__Data for this exercise__.
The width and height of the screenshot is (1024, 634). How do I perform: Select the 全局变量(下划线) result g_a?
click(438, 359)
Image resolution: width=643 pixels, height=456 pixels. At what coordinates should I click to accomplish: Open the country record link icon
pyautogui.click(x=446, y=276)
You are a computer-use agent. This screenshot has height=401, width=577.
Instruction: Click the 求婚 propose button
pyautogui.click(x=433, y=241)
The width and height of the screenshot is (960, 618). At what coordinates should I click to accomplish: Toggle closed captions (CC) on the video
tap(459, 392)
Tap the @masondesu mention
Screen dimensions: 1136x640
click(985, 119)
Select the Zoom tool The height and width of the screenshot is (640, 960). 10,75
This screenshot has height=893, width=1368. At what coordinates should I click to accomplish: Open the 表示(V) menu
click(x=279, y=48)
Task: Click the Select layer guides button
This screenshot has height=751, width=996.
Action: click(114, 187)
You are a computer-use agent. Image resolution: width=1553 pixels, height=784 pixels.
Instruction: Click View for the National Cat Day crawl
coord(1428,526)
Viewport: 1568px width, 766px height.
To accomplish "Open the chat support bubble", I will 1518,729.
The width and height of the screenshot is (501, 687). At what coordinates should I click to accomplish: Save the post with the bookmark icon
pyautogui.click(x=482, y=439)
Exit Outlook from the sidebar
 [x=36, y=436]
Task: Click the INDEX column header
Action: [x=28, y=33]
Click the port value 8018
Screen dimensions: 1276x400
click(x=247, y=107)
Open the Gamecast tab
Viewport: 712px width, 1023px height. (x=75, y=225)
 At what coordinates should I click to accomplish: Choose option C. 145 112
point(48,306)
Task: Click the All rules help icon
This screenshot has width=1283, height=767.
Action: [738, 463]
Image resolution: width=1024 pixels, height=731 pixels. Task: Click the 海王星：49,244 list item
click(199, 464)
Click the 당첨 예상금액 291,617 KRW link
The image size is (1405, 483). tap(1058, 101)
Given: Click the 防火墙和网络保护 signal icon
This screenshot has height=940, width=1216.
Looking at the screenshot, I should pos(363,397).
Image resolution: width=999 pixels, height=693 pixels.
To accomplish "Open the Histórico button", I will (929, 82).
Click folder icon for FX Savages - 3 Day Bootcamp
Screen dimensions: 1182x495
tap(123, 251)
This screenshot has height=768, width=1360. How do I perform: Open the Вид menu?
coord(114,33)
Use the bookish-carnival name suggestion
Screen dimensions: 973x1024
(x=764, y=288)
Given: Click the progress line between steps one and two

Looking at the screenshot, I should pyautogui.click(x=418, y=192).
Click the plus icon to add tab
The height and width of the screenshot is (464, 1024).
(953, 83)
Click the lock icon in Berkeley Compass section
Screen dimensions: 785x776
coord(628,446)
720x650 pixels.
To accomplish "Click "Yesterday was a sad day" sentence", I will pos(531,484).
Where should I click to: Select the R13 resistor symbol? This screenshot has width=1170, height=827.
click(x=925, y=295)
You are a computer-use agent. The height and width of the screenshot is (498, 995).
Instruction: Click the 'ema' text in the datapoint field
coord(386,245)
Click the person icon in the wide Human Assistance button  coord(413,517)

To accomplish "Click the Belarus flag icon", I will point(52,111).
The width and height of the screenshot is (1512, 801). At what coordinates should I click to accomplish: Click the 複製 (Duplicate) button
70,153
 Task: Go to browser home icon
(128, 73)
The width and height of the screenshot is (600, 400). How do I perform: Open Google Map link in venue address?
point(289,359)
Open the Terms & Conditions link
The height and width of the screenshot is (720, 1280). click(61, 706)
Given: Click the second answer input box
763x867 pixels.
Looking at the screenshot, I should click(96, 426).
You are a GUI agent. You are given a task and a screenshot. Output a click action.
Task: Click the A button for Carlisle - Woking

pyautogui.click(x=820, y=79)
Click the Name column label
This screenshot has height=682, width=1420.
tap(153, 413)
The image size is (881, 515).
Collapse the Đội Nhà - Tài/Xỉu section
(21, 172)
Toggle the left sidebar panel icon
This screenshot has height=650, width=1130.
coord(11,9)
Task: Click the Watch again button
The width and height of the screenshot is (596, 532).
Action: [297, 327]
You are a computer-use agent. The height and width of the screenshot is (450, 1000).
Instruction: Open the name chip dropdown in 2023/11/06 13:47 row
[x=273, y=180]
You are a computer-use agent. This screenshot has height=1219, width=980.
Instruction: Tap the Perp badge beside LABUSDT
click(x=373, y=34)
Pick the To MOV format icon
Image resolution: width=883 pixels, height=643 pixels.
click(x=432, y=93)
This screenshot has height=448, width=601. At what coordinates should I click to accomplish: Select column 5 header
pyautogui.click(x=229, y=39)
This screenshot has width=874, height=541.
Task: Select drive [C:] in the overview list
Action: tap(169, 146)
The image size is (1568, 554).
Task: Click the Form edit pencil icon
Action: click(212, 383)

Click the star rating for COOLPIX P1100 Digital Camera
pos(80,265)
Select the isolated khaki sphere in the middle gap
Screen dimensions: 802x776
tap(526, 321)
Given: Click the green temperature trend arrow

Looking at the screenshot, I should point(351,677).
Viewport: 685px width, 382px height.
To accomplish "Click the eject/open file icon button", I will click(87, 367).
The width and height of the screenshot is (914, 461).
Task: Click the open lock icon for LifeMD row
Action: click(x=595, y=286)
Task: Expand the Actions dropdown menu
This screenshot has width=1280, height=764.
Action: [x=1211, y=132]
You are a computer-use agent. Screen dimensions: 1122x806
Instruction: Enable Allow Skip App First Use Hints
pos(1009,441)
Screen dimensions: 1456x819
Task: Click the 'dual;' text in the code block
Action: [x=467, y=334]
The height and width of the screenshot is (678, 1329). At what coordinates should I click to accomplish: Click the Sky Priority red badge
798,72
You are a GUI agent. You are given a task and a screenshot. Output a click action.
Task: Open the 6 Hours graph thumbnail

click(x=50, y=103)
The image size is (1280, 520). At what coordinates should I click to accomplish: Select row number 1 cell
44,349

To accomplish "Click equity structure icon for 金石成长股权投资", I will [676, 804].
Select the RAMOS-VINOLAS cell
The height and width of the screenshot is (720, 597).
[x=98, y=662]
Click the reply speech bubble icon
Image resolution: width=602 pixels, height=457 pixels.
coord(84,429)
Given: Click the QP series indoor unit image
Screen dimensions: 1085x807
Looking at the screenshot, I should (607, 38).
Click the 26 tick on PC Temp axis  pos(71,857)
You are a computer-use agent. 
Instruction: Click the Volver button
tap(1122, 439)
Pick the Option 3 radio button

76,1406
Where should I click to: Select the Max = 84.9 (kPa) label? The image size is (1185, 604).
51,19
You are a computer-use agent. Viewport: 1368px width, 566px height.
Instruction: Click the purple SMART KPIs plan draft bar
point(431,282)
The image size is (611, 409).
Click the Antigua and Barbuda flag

__Task requirements__.
After reading the listing above, print each line back exactly.

__Worked solution__.
The width and height of the screenshot is (1024, 634). How do I perform: Select the 全局变量(下划线) result g_a?
click(438, 359)
Image resolution: width=643 pixels, height=456 pixels. At what coordinates should I click to accomplish: Open the country record link icon
pyautogui.click(x=446, y=276)
You are a computer-use agent. This screenshot has height=401, width=577.
Instruction: Click the 求婚 propose button
pyautogui.click(x=433, y=241)
The width and height of the screenshot is (960, 618). At what coordinates should I click to accomplish: Toggle closed captions (CC) on the video
tap(459, 392)
Tap the @masondesu mention
Screen dimensions: 1136x640
click(985, 119)
Select the Zoom tool The height and width of the screenshot is (640, 960). 10,75
This screenshot has height=893, width=1368. At what coordinates should I click to accomplish: Open the 表示(V) menu
click(x=279, y=48)
Task: Click the Select layer guides button
This screenshot has height=751, width=996.
Action: click(114, 187)
You are a computer-use agent. Image resolution: width=1553 pixels, height=784 pixels.
Instruction: Click View for the National Cat Day crawl
coord(1428,526)
Viewport: 1568px width, 766px height.
To accomplish "Open the chat support bubble", I will 1518,729.
The width and height of the screenshot is (501, 687). At what coordinates should I click to accomplish: Save the post with the bookmark icon
pyautogui.click(x=482, y=439)
Exit Outlook from the sidebar
 [x=36, y=436]
Task: Click the INDEX column header
Action: [x=28, y=33]
Click the port value 8018
Screen dimensions: 1276x400
click(x=247, y=107)
Open the Gamecast tab
Viewport: 712px width, 1023px height. (x=75, y=225)
 At what coordinates should I click to accomplish: Choose option C. 145 112
point(48,306)
Task: Click the All rules help icon
This screenshot has width=1283, height=767.
Action: [738, 463]
Image resolution: width=1024 pixels, height=731 pixels. Task: Click the 海王星：49,244 list item
click(199, 464)
Click the 당첨 예상금액 291,617 KRW link
The image size is (1405, 483). tap(1058, 101)
Given: Click the 防火墙和网络保护 signal icon
This screenshot has height=940, width=1216.
Looking at the screenshot, I should pos(363,397).
Image resolution: width=999 pixels, height=693 pixels.
To accomplish "Open the Histórico button", I will (929, 82).
Click folder icon for FX Savages - 3 Day Bootcamp
Screen dimensions: 1182x495
tap(123, 251)
This screenshot has height=768, width=1360. How do I perform: Open the Вид menu?
coord(114,33)
Use the bookish-carnival name suggestion
Screen dimensions: 973x1024
(x=764, y=288)
Given: Click the progress line between steps one and two

Looking at the screenshot, I should pyautogui.click(x=418, y=192).
Click the plus icon to add tab
The height and width of the screenshot is (464, 1024).
(953, 83)
Click the lock icon in Berkeley Compass section
Screen dimensions: 785x776
coord(628,446)
720x650 pixels.
To accomplish "Click "Yesterday was a sad day" sentence", I will pos(531,484).
Where should I click to: Select the R13 resistor symbol? This screenshot has width=1170, height=827.
click(x=925, y=295)
You are a computer-use agent. The height and width of the screenshot is (498, 995).
Instruction: Click the 'ema' text in the datapoint field
coord(386,245)
Click the person icon in the wide Human Assistance button  coord(413,517)

To accomplish "Click the Belarus flag icon", I will point(52,111).
The width and height of the screenshot is (1512, 801). At what coordinates should I click to accomplish: Click the 複製 (Duplicate) button
70,153
 Task: Go to browser home icon
(128, 73)
The width and height of the screenshot is (600, 400). How do I perform: Open Google Map link in venue address?
point(289,359)
Open the Terms & Conditions link
The height and width of the screenshot is (720, 1280). click(61, 706)
Given: Click the second answer input box
763x867 pixels.
Looking at the screenshot, I should click(96, 426).
You are a GUI agent. You are given a task and a screenshot. Output a click action.
Task: Click the A button for Carlisle - Woking

pyautogui.click(x=820, y=79)
Click the Name column label
This screenshot has height=682, width=1420.
tap(153, 413)
The image size is (881, 515).
Collapse the Đội Nhà - Tài/Xỉu section
(21, 172)
Toggle the left sidebar panel icon
This screenshot has height=650, width=1130.
coord(11,9)
Task: Click the Watch again button
The width and height of the screenshot is (596, 532).
Action: [297, 327]
You are a computer-use agent. The height and width of the screenshot is (450, 1000).
Instruction: Open the name chip dropdown in 2023/11/06 13:47 row
[x=273, y=180]
You are a computer-use agent. This screenshot has height=1219, width=980.
Instruction: Tap the Perp badge beside LABUSDT
click(x=373, y=34)
Pick the To MOV format icon
Image resolution: width=883 pixels, height=643 pixels.
click(x=432, y=93)
This screenshot has height=448, width=601. At what coordinates should I click to accomplish: Select column 5 header
pyautogui.click(x=229, y=39)
This screenshot has width=874, height=541.
Task: Select drive [C:] in the overview list
Action: tap(169, 146)
The image size is (1568, 554).
Task: Click the Form edit pencil icon
Action: click(212, 383)

Click the star rating for COOLPIX P1100 Digital Camera
pos(80,265)
Select the isolated khaki sphere in the middle gap
Screen dimensions: 802x776
tap(526, 321)
Given: Click the green temperature trend arrow

Looking at the screenshot, I should point(351,677).
Viewport: 685px width, 382px height.
To accomplish "Click the eject/open file icon button", I will click(87, 367).
The width and height of the screenshot is (914, 461).
Task: Click the open lock icon for LifeMD row
Action: click(x=595, y=286)
Task: Expand the Actions dropdown menu
This screenshot has width=1280, height=764.
Action: [x=1211, y=132]
You are a computer-use agent. Screen dimensions: 1122x806
Instruction: Enable Allow Skip App First Use Hints
pos(1009,441)
Screen dimensions: 1456x819
Task: Click the 'dual;' text in the code block
Action: [x=467, y=334]
The height and width of the screenshot is (678, 1329). At what coordinates should I click to accomplish: Click the Sky Priority red badge
798,72
You are a GUI agent. You are given a task and a screenshot. Output a click action.
Task: Open the 6 Hours graph thumbnail

click(x=50, y=103)
The image size is (1280, 520). At what coordinates should I click to accomplish: Select row number 1 cell
44,349

To accomplish "Click equity structure icon for 金石成长股权投资", I will [676, 804].
Select the RAMOS-VINOLAS cell
The height and width of the screenshot is (720, 597).
[x=98, y=662]
Click the reply speech bubble icon
Image resolution: width=602 pixels, height=457 pixels.
coord(84,429)
Given: Click the QP series indoor unit image
Screen dimensions: 1085x807
Looking at the screenshot, I should (607, 38).
Click the 26 tick on PC Temp axis  pos(71,857)
You are a computer-use agent. 
Instruction: Click the Volver button
tap(1122, 439)
Pick the Option 3 radio button

76,1406
Where should I click to: Select the Max = 84.9 (kPa) label? The image size is (1185, 604).
51,19
You are a computer-use agent. Viewport: 1368px width, 566px height.
Instruction: Click the purple SMART KPIs plan draft bar
point(431,282)
The image size is (611, 409).
Click the Antigua and Barbuda flag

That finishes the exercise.